One not at all big person big.
It's big, for her, bigger than her, but
not---someone tell her, some day---so very very too very big.
 
fflo: (Default)
Had an e-mail from M*** C. H*** this a.m. She reports having seen the H-bomb this past summer, how the bomb has grown, and how she wishes the bomb and I could be friends. And that she loves us both a lot.

I ponder what I might say writing back.

I could tell her that I wish that very much, too, she has no idea. I could tell her how the ways that seems to be impossible are all tied up with the post-split gaslighting I have had to work so hard to get through. I could say it seems probable, given what I've heard, that it would be impossible for the H-bomb to accomodate, to integrate into her current reality, any contact with me. And of course there's the whole other angle I might mention of how re-established contact could be dangerous for me, if the bomb's not grown in ways that include de-fusing, and (moreover) that even to want it still the way I do is arguably not a good thing, or a healthy desire, or an indication of a full measure of self-worth.

More fundamentally, to tell MCH anything, with the kind of context it would need to have meaning, would be to tell her so much I feel I can't tell her, not wanting to either badmouth her friend to her, or report how I hear her friend has badmouthed her (and worse, as word has it).
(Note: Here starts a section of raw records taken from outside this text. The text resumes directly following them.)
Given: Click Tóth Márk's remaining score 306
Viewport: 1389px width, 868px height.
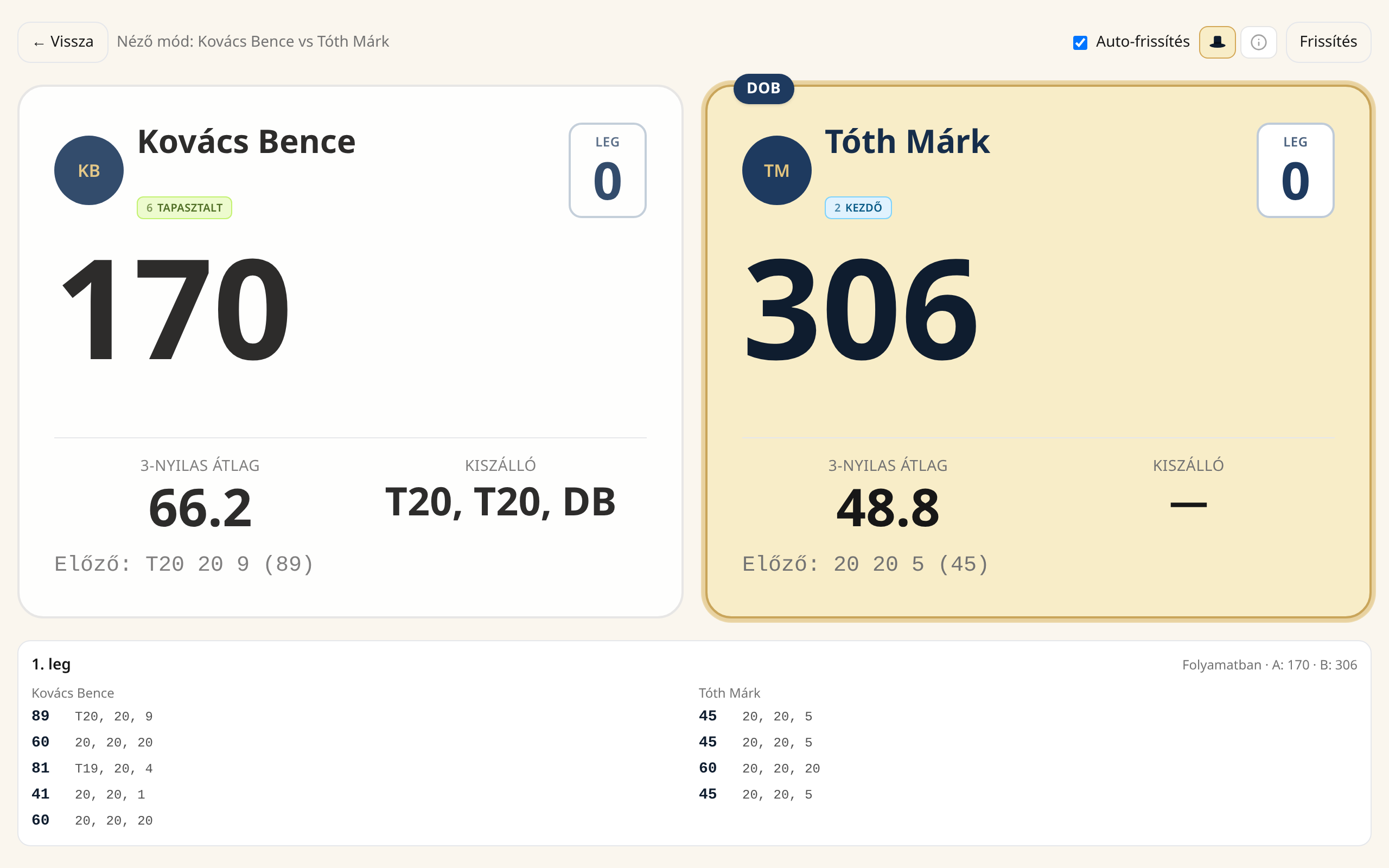Looking at the screenshot, I should click(861, 310).
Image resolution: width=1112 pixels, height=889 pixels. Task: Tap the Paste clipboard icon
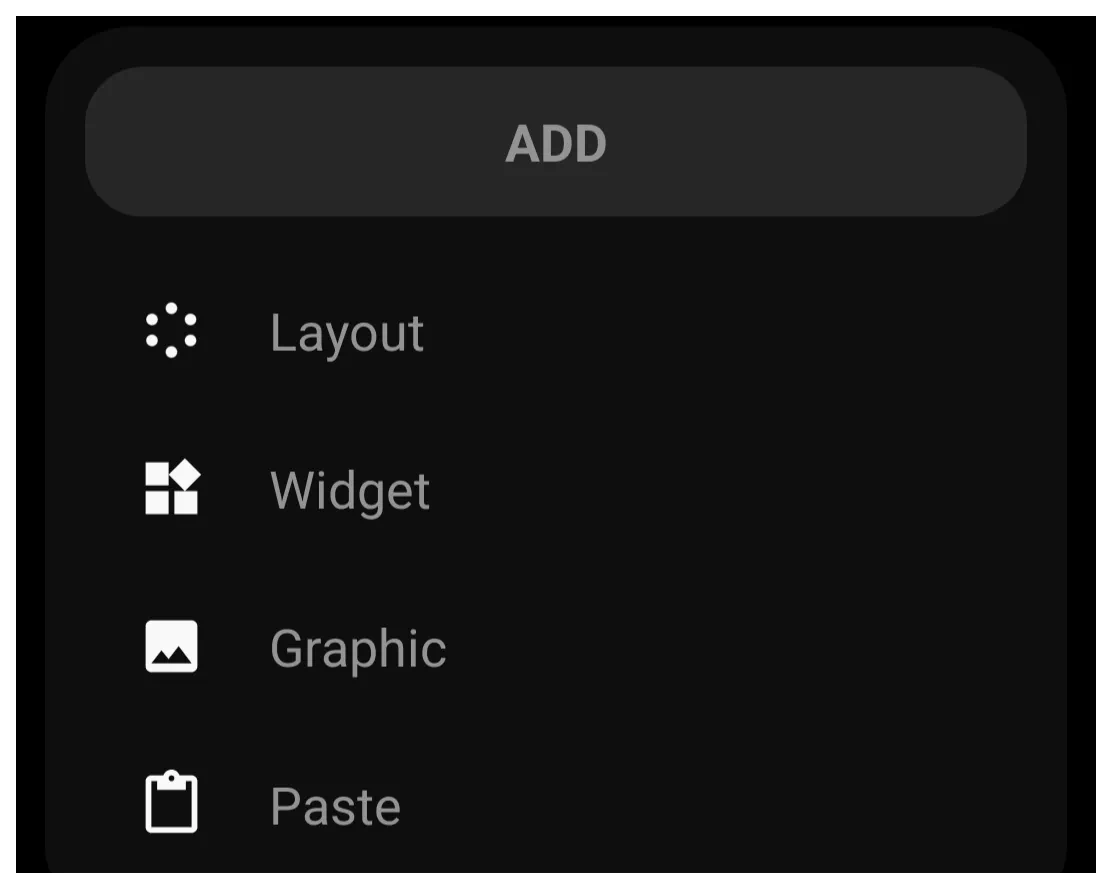(x=172, y=801)
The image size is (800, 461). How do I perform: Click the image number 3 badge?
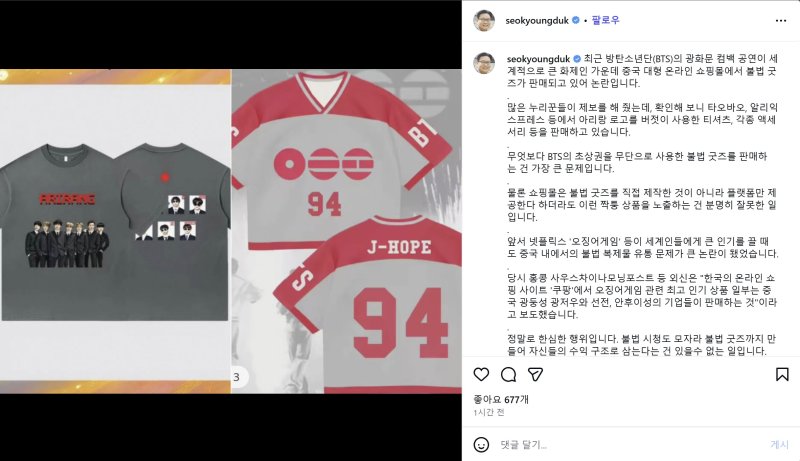236,377
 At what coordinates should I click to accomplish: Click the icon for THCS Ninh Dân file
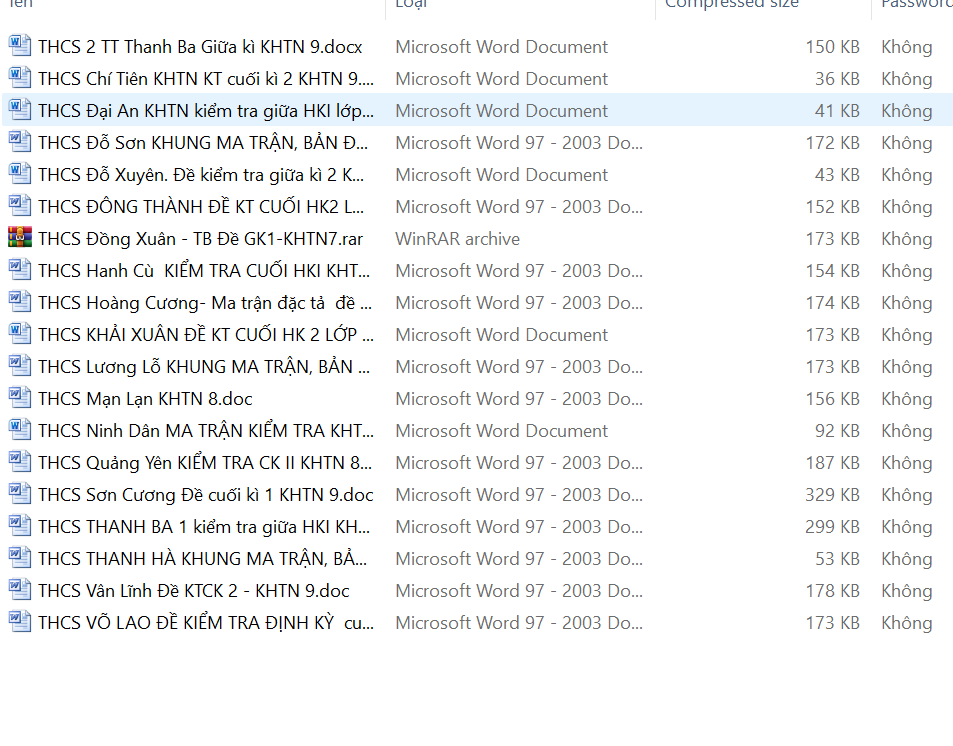pyautogui.click(x=20, y=431)
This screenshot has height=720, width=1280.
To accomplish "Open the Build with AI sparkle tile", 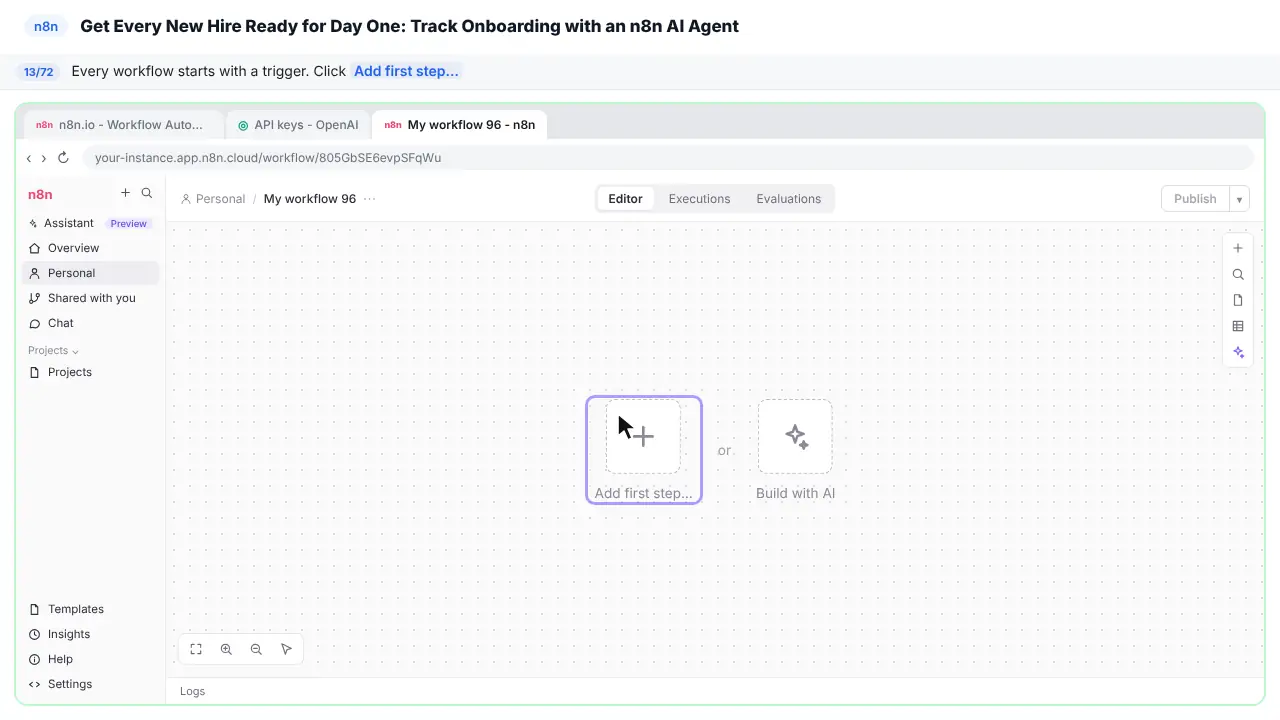I will 795,437.
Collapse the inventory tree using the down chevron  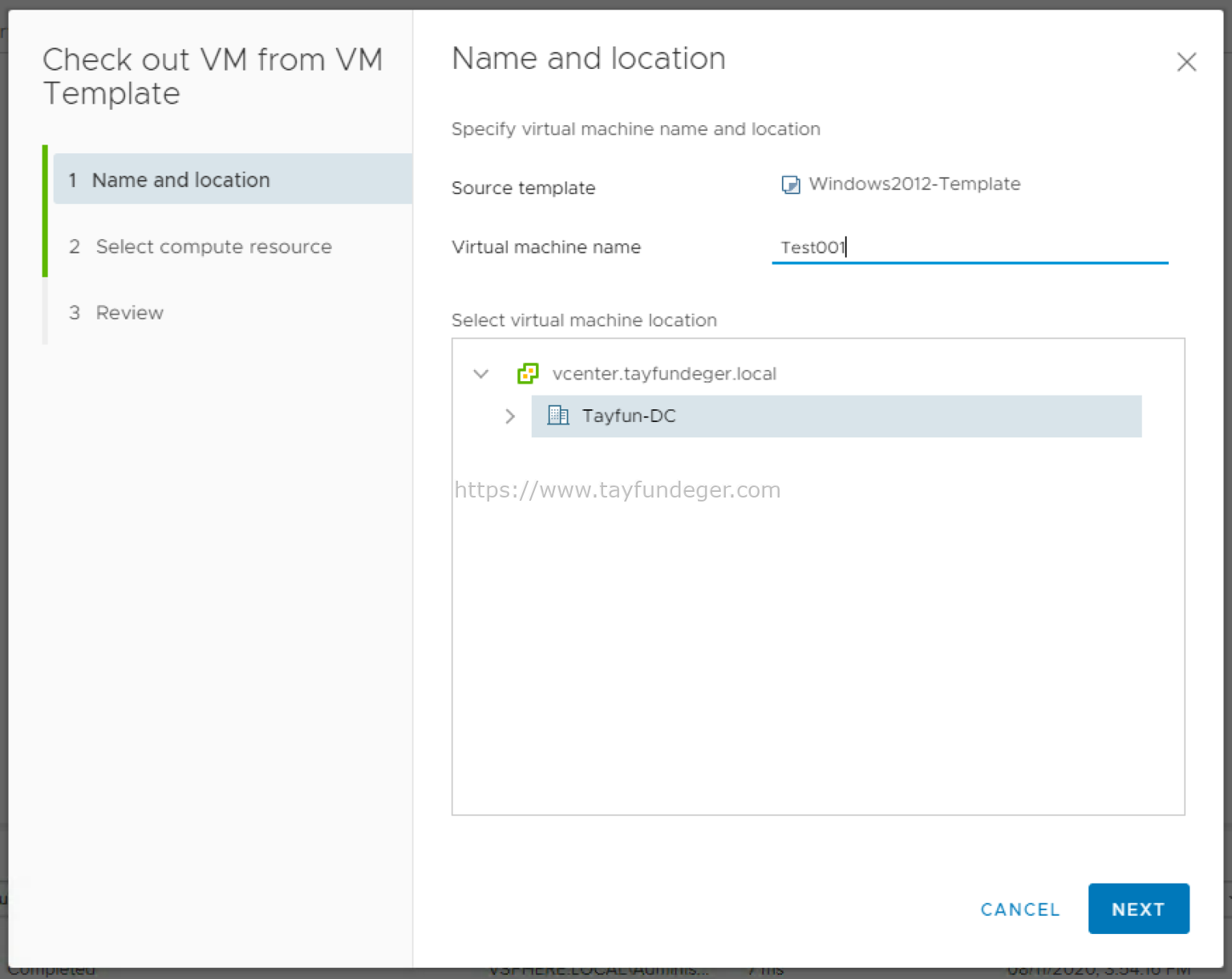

But, you know me (perhaps) (depending which you you are): my mind keeps touching that "she has grown" thing, like a hole in fabric ("you'll just make it bigger"), and I wonder, and I wish. This even though just weeks ago I saw her, bizarro-surreal "right there" close, for a good long moment, and knew somehow by instinct not to make contact, in those circumstances--- despite so much of my being, in other moments, aching to do that very thing. Same part of my being that was shaken by it, and wondered later whether I'd missed a rare opportunity. Call it the part of me that still hasn't jettisoned that hammered aluminum, just in case.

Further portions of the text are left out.